JSE-listed Growthpoint Properties’ distributable income, on a per share basis, declined by 19.1% to 148.1c for the financial year ended June 30, mainly as a result of 408-million new shares having been issued in an oversubscribed equity raise of R4.3-billion in November last year.
During the same period, Growthpoint delivered 6.2% growth in revenue and R5.1-billion in distributable income.
The new equity combined with strategic South African asset sales of R559-million and R864.8-million being retained for the 2021 financial year after income tax, in line with an 80% pay-out ratio, added R6.3-billion to Growthpoint’s liquidity. This significantly strengthened its balance sheet.
The positive outcomes of Growthpoint’s focus on liquidity and balance sheet strength are evident in the decrease in its consolidated South African real estate investment trust (Reit) loan-to-value (LTV) from 43.9% to 40% during the year, with its South African LTV reducing from 39.8% to 35.1% and interest cover ratio (ICR) of 3.2x, group CEO Norbert Sasse says.
Growthpoint achieved these healthy LTV levels despite a further 7.4% devaluation of its South African portfolio, which has decreased in value by 16.2% since Covid-19 was first identified in South Africa.

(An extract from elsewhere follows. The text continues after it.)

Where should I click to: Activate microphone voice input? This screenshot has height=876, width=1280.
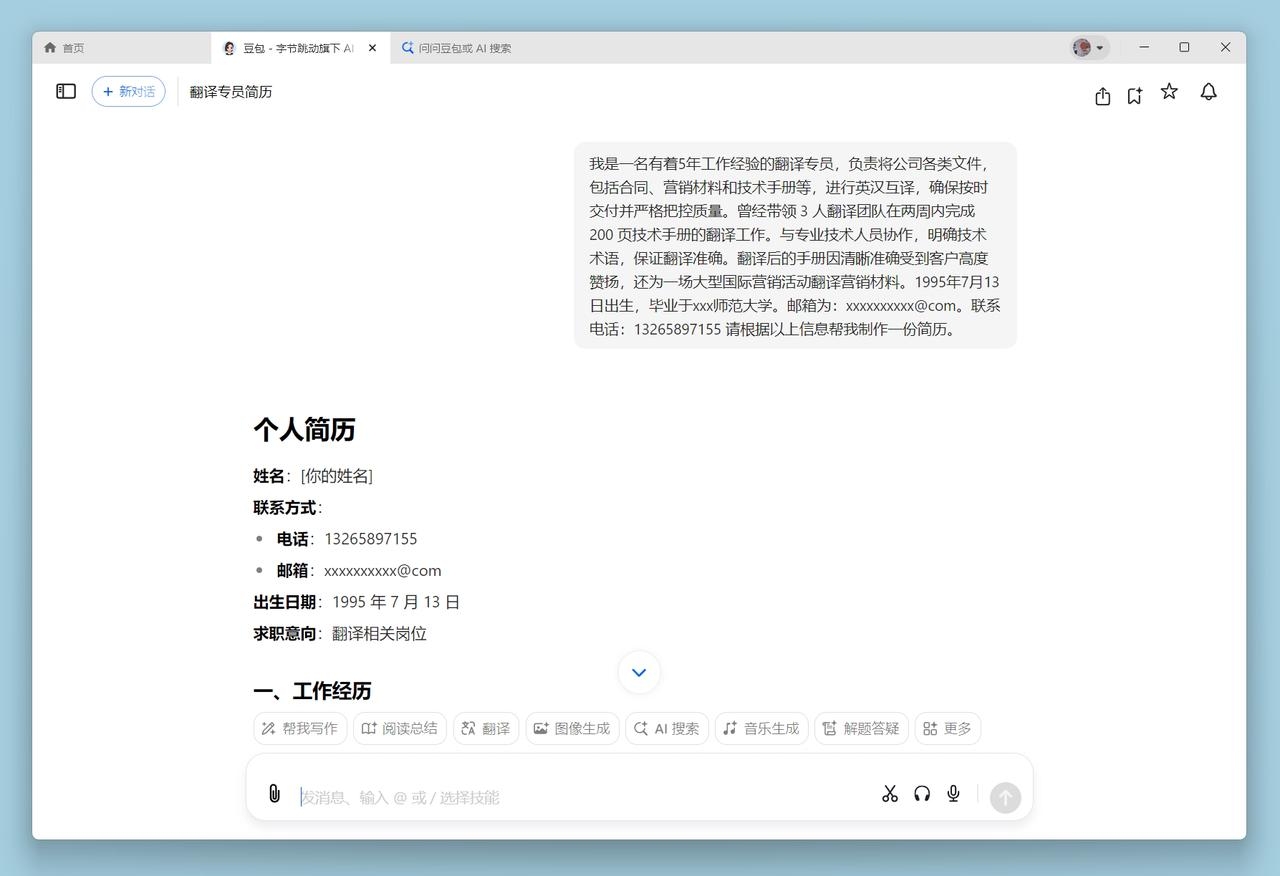pos(954,793)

Over the past two financial year-ends, Growthpoint’s South African portfolio value has been written down by R12.5-billion as a consequence of poor property fundamentals driven mainly by income uncertainty from the country’s economic challenges.

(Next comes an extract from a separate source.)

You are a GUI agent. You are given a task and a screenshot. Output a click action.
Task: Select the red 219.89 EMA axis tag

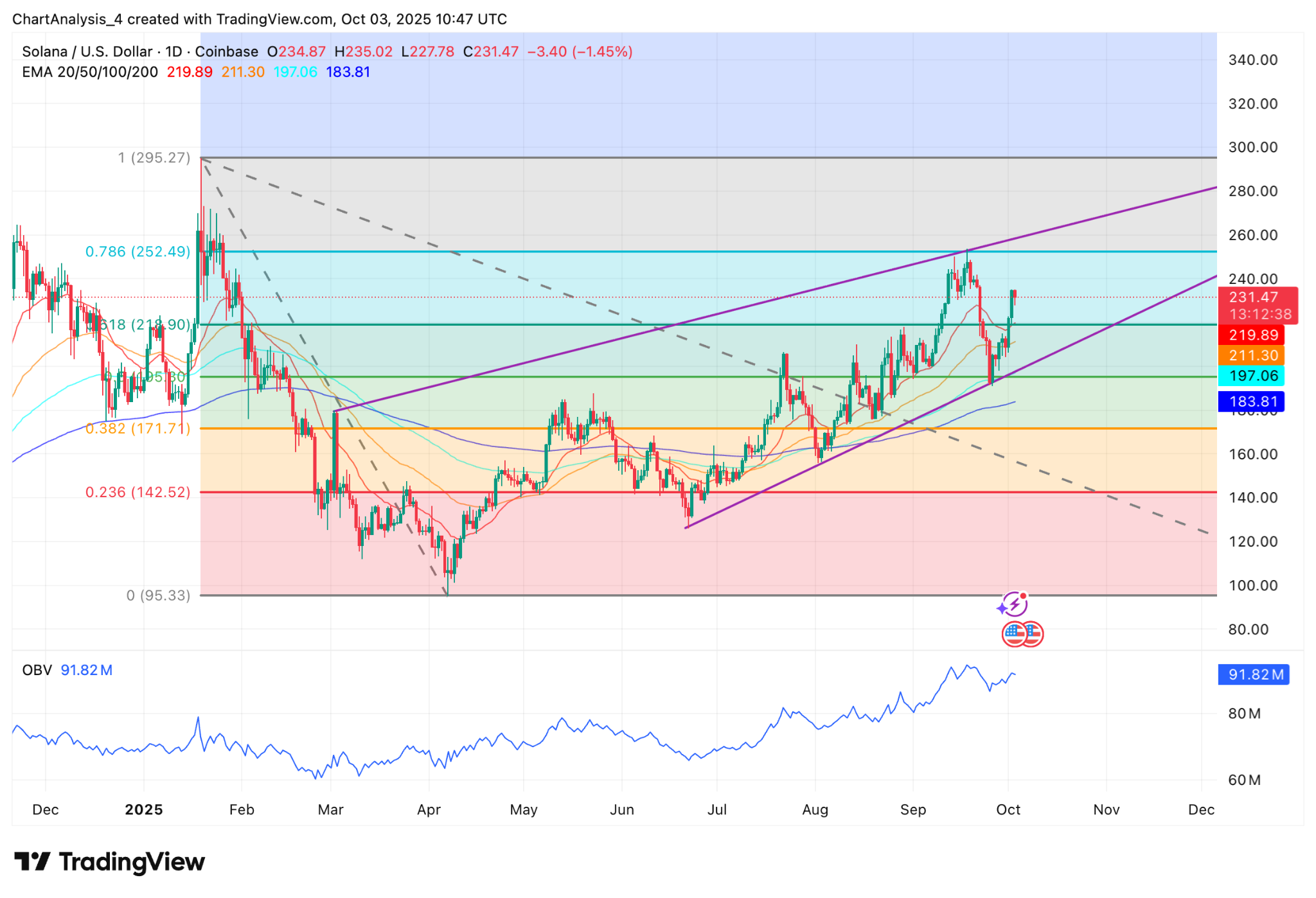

Growthpoint’s South African portfolio performance improved slightly in 2021, mainly owing to fewer Covid-19 discounts and deferrals and the reversal of R85-million in bad debts previously provided for.
Performance in South Africa was hindered by the substantial disruption to economic and social activity by the extended Covid-19 lockdown periods, changing restrictions and forced work-from-home.
Growthpoint has granted R475-million in discounts and R191-million in rental deferrals since the beginning of Covid-19 in April 2020 - a massive contribution by Growthpoint in order to sustain its tenant base and support the South African economy.
Growthpoint achieved a 99.7% average rental collection rate for its South African portfolio, and recovered R173-million, or 90.1%, of total rental deferrals granted since the onset of the pandemic.
The South African retail property portfolio recorded a 1.9% increase in trading densities, driven by strong performance from supermarkets, home décor, electronics and value fashion stores. Smaller and community centres outperformed others in the portfolio.
However, it saw a 3.7% decrease in like-for-like net property income owing to higher vacancies, significant negative rental reversions, Covid-19 rental relief of R147-million in discounts and R4-million in deferrals and lower parking revenue.
Business rescues, particularly that of Ster Kinekor and CNA, are adding to the challenges.
Demand for online retail surged from retailers and online delivery aggregators, with some services supporting in-store trading, such as Checkers Sixty60, Woolworths Dash, Dis-Chem and OneCart. Growthpoint’s centres are adapting and providing facilities to support online retail.
The contraction of the domestic economy has had a significant impact on the office sector.
Growthpoint’s South African office portfolio saw renewal successes improve somewhat, but vacancies rose from 15.4% to 19.9%, primarily in Gauteng and the Sandton area, owing to business failures, space downsizing and slow letting stemming from uncertainty.
Offices recorded a 9.8% decrease in like-for-like net property income owing to the increased vacancy level, an oversupply of space, negative rental renewal growth, and Covid-19 rental relief of R33-million in discounts and R8-million in deferrals.
Growthpoint’s industrial portfolio continued to outperform relatively, delivering steady performance with slightly improved like-for-like net property income of -0.9%, and arrears halved. Despite vacancies increasing from 7.1% to 9.4%, mostly owing to an upward trend in business failures, it reported steady escalations, but renewal success and growth rates decreased.
Growthpoint said on September 15 that it remains focused on modernising its industrial portfolio and selling noncore industrial assets, especially as there is currently market demand for industrial properties.